Geldiğimiz noktada Türkiye ‘Asgari Ücretliler Ülkesi’ne dönüştürülmüş, emeğin milli gelirden aldığı pay son yirmi yılın en düşük noktasına inmiştir.
Her şey bir yana ülkemizin enflasyon ve işsizlik oranlarının toplamından oluşan Küresel Sefalet Endeksinde dünya liderliğine yükselmiş olması her şeyi zaten fazlası ile anlatıyor.
Yine bir seçim arifesindeyiz. Karşımızda yaklaşan seçimlerde koltuğu kaybetme tehlikesi gittikçe artan bir iktidar var.
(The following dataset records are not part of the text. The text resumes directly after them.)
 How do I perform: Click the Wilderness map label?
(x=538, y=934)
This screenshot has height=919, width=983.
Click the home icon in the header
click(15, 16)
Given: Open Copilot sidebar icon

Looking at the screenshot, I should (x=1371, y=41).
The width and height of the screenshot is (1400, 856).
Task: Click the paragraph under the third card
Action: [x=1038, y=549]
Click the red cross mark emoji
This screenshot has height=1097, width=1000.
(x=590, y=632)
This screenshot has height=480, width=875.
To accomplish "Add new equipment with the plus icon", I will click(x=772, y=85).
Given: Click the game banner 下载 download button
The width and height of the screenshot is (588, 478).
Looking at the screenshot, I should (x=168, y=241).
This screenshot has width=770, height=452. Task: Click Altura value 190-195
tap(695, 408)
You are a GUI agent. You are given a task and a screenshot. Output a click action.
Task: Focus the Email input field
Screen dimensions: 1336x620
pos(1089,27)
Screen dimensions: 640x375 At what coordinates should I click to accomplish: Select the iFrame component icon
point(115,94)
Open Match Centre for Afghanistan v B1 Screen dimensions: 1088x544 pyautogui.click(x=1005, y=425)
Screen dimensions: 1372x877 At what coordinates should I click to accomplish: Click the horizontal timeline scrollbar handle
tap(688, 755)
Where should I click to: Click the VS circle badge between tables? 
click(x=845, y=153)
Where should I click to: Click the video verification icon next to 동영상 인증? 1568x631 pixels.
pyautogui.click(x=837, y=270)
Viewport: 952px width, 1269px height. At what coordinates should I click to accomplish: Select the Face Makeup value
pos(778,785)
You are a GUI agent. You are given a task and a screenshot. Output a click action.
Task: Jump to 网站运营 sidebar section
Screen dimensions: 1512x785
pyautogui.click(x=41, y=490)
Bunun için yıllardır hayata geçirdikleri taktiğe bir kez daha sarılıyorlar. 2023 bütçesini halk için ‘kesenin ağzının açılacağı’ bir bütçe gibi göstererek seçim yatırımına dönüştürmeyi hedefliyorlar.
Bunun için bir adım daha atıyoruz. Emeğimize, ekmeğimize, geleceğimize sahip çıkmak için 17 Aralık Cumartesi günü Ankara’da “ Seçim Bütçesi Değil, Halktan-Emekten Yana, Geçim Bütçesi İstiyoruz Mitingi’nde buluşuyoruz.
Çağrımız işçisi, kamu emekçisi, emeklisi, asgari ücretlisi, kadını, genci ile bu düzenin çarkları ile yoksullaştırılan, ezilen, ötekileştirilen herkesedir.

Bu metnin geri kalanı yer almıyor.